Engineering Blog - March 28, 2011

What is “quality” and how do we make it?

Doug Wehmeier

My name’s Doug Wehmeier, and I’m the lead engineer for mobile development here at Zoosk. I write technical articles about mobile development on my own blog from time to time, so here on our team blog I decided I want to focus more on the cultural aspects of what we do here at Zoosk. That said, for my first article I thought I’d start with the basics and talk a little bit about how we maintain and measure quality when we release products. This stuff is by no means unique to us–in fact most of this is pretty standard. Still, it’s worth starting at the beginning.

When we talk about quality here at Zoosk, we’re talking about a few different things:

Does the product work?
Does the product delight the customer?
Does the customer find value in the product?

Each of these topics is worth taking a look at individually, so I’ll touch on each of them in time, but for now let’s talk about the first step, making sure things work.

Does the product work?

The first step towards success is making a product that works consistently. Here at Zoosk, we measure this primarily in terms of availability. If our website is down, or our iPhone application crashes, then our product is not available. Worse, if it crashes, that means that it’s not available at the exact moment a customer wants to use it! That’s obviously a really bad time to be unavailable.

In addition to making sure our product is available, we also want to make sure that every part of the experience is working as intended. For now, our focus is only on whether things work or not. There are many other questions we want to ask later about how they work, but step one is to just make sure the product does what we tell the customer it’s going to do. If they send a message to another user, we want to make sure it gets there. This is really important stuff. Just one “lost” message, and a user’s confidence may be damaged forever. It takes a long time to build that confidence up, so keeping it is incredibly important.

To make sure we deliver that message each and every time, we use a few different processes:

Best Practices
Unit Testing
Functional Testing
Interaction Testing
Ongoing QA Testing
Metrics

Best practices doesn’t mean that we don’t innovate. Far from it. Using best practices means that when one person figures out the best way to do something, he shares it with the team. This is both the most important, and the most difficult step in ensuring quality. When you have 3 or 4 developers, it’s not a problem. But when you have 30, 100 or 1000 programmers, it becomes extremely difficult. Documentation, wikis and mentoring are all things we do to manage our best practices here.

Proper unit testing is a polarizing topic. Most people would agree that unit tests are good. The debate comes up over when to write them.

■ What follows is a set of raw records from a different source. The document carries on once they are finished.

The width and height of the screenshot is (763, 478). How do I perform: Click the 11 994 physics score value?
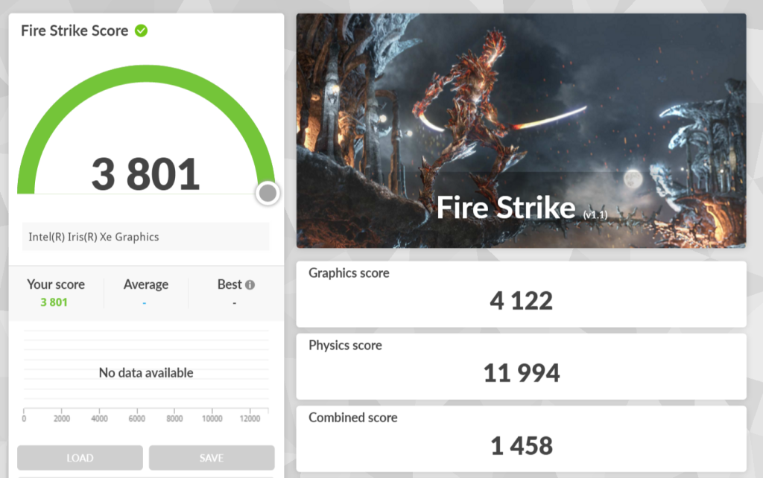(x=521, y=373)
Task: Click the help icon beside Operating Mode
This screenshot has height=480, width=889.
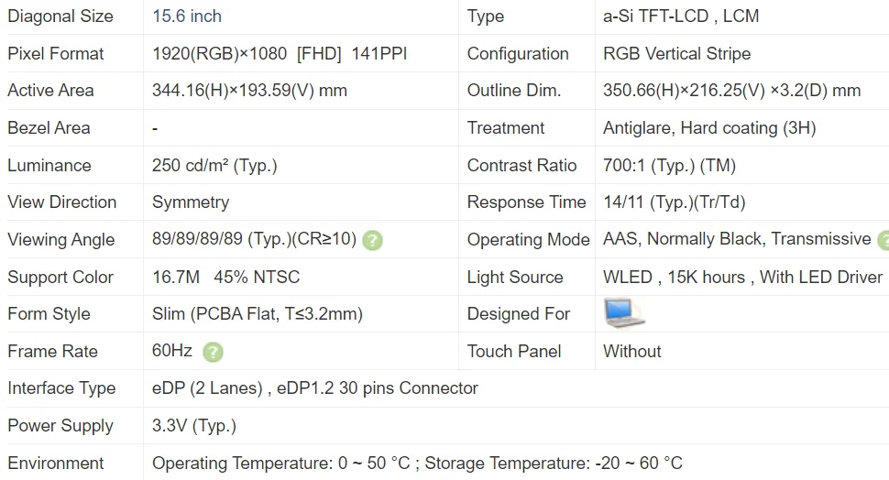Action: pyautogui.click(x=884, y=241)
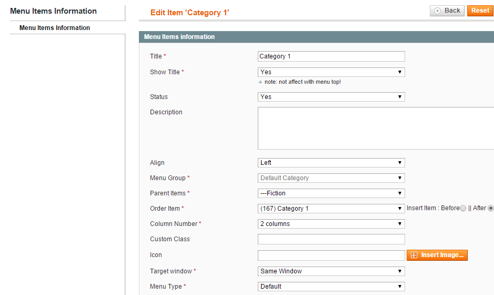Open the Parent Items dropdown
This screenshot has width=494, height=295.
pos(331,193)
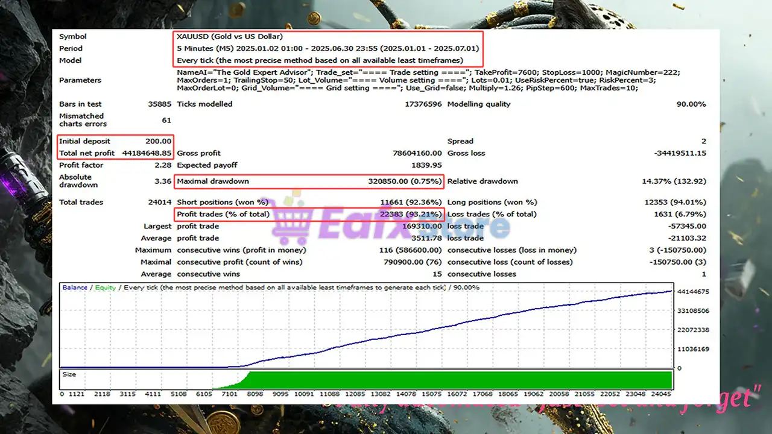
Task: Click the Gross profit 78604160.00 value
Action: (x=417, y=153)
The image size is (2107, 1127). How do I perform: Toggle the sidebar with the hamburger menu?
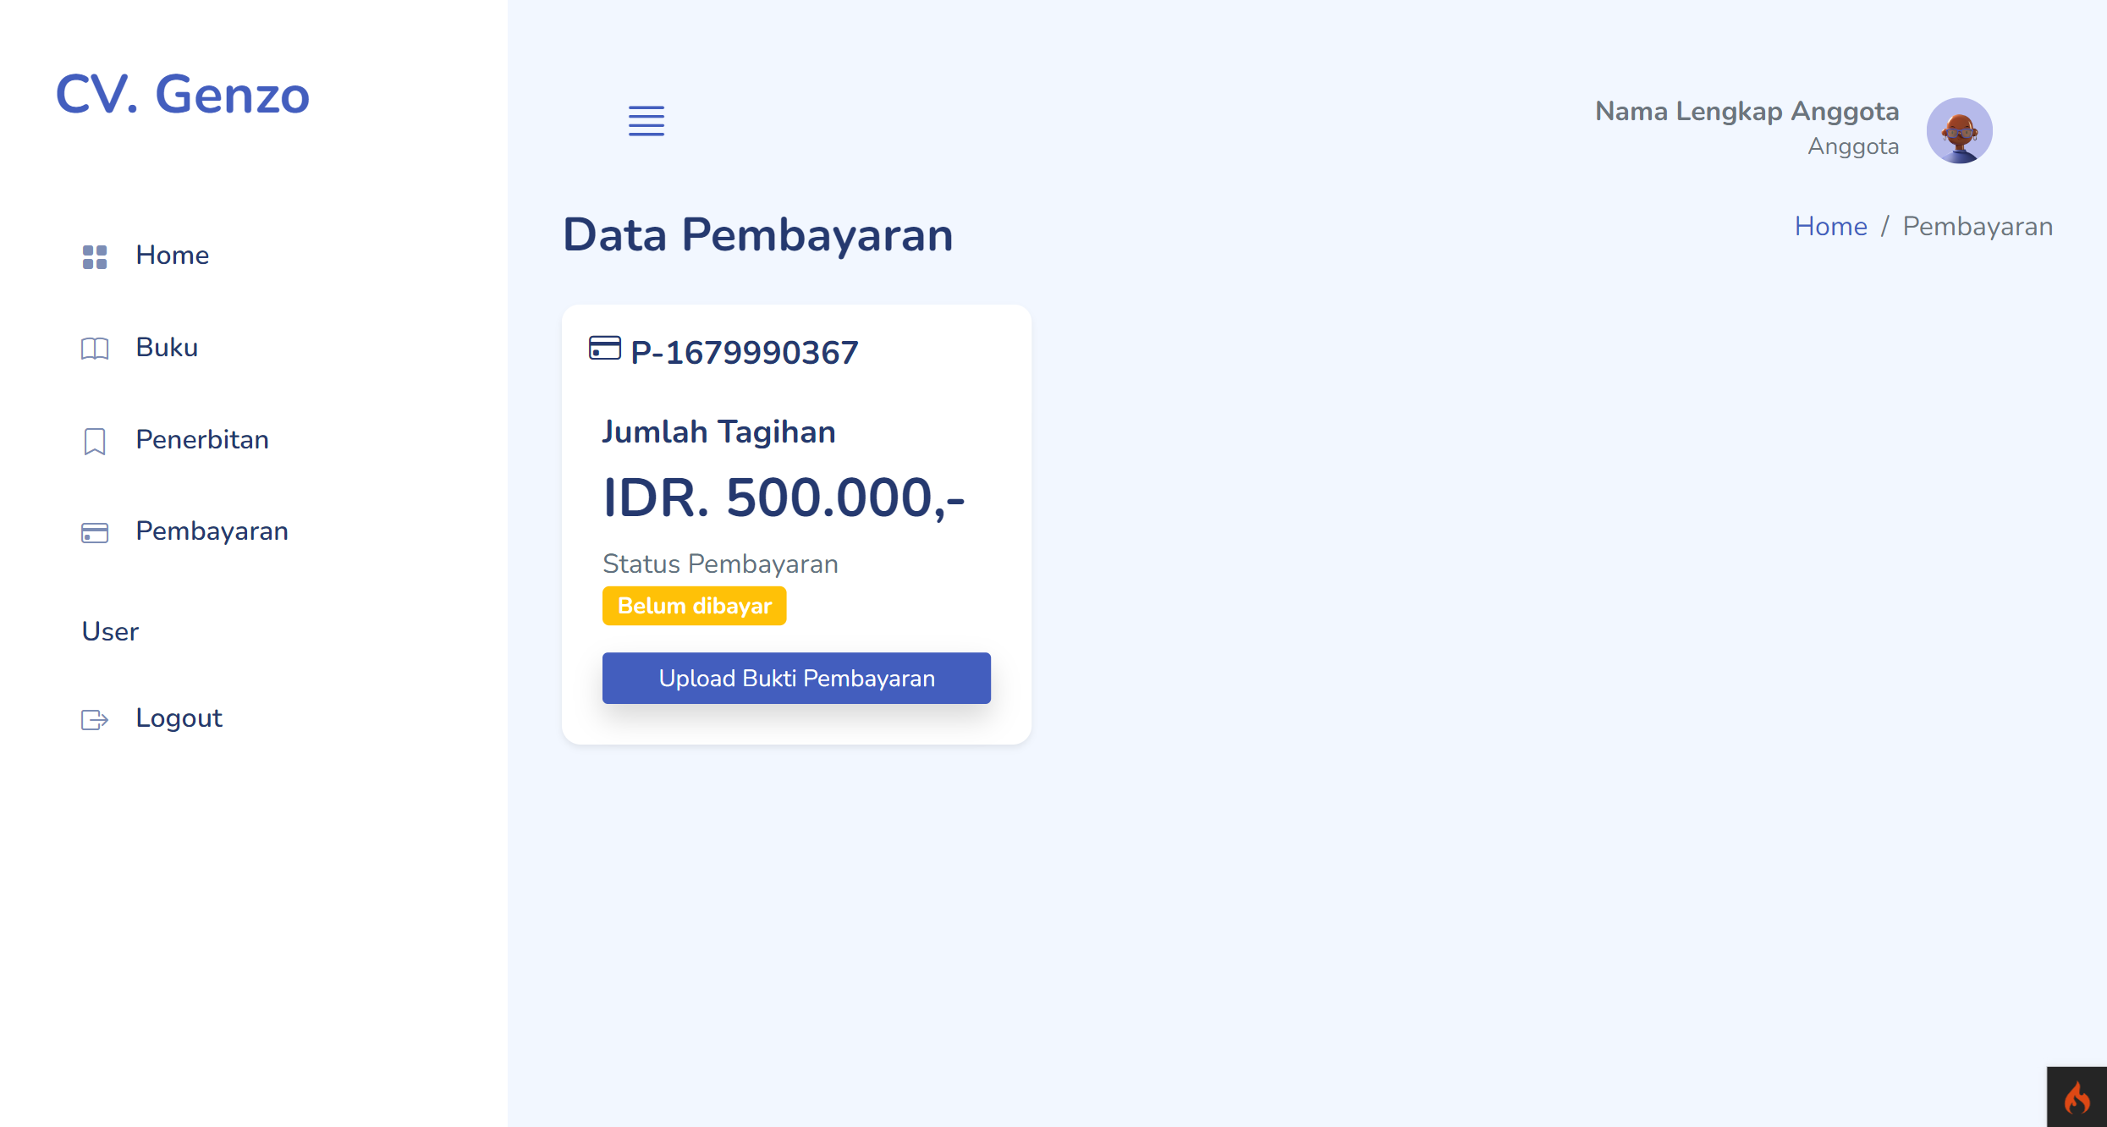[x=646, y=121]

You might have heard of “test driven development“. I’ll save my own opinions on the matter for another post, but I think it is fair to say that proper unit testing depends on the situation. Test driven development has many benefits and some people swear by it. Here at Zoosk, we find the regression detection properties of unit tests to be the most valuable part, and you get that part regardless of when you write your tests. Earlier is better of course, but we find that writing tests too early when developing large systems restricts your freedom to make radical changes. Really the biggest benefit we get from unit testing is increased confidence to make changes to code, knowing that if we do something really bad, it will trigger a unit test failure.

Functional tests are pretty similar to unit tests. We run suites of them against our builds, and they fail or succeed in similar ways. The difference is that unit tests are deterministic, and functional tests are not. A functional test might contact a server that will probably respond, or fire events at random intervals that **should** generally behave the same. We usually fire these off along with nightly builds. We take failures here with a grain of salt, but it’s a good early warning system for systemic problems.

I personally draw a distinction between “functional testing” and “interaction testing“, so I’ll explain what I mean. Interaction tests, like functional tests, are not deterministic. The difference is that they exercise products at a higher level of abstraction. Where functional tests interface directly with the source code, interaction testing is run by a piece of software that interfaces with the product in the same way a person would. Selenium is a popular example of a testing framework for this kind of testing.

Along with all this automated testing, we also do ongoing QA. We have dedicated QA people (who are awesome!), but we also socialize QA testing across development teams. We run internal betas and we use the products all day long to make sure everything is working. Automated testing is great, but it’s just can’t put the spit-polish on a product the way people can (yet!).

Finally, we track and measure an immense set of different metrics in our live environment. In a system as large as ours, sampling is really the only way to keep in touch with the living health of the system. I can’t talk enough about how important it is to be familiar with the characteristics of your system before a problem comes up. When you visit a doctor for a sinus infection and she takes your blood pressure, she’s not worried you might have a heart attack right there. She’s establishing a baseline to give her a point of reference if problems come up later. In our case, we track things like “flirts per minute”. If that number drops, we might have a problem. But unless you’ve been watching it for a while, you have no idea what size of drop represents cause for concern. Think about what characteristics define your system as healthy, and become familiar with them.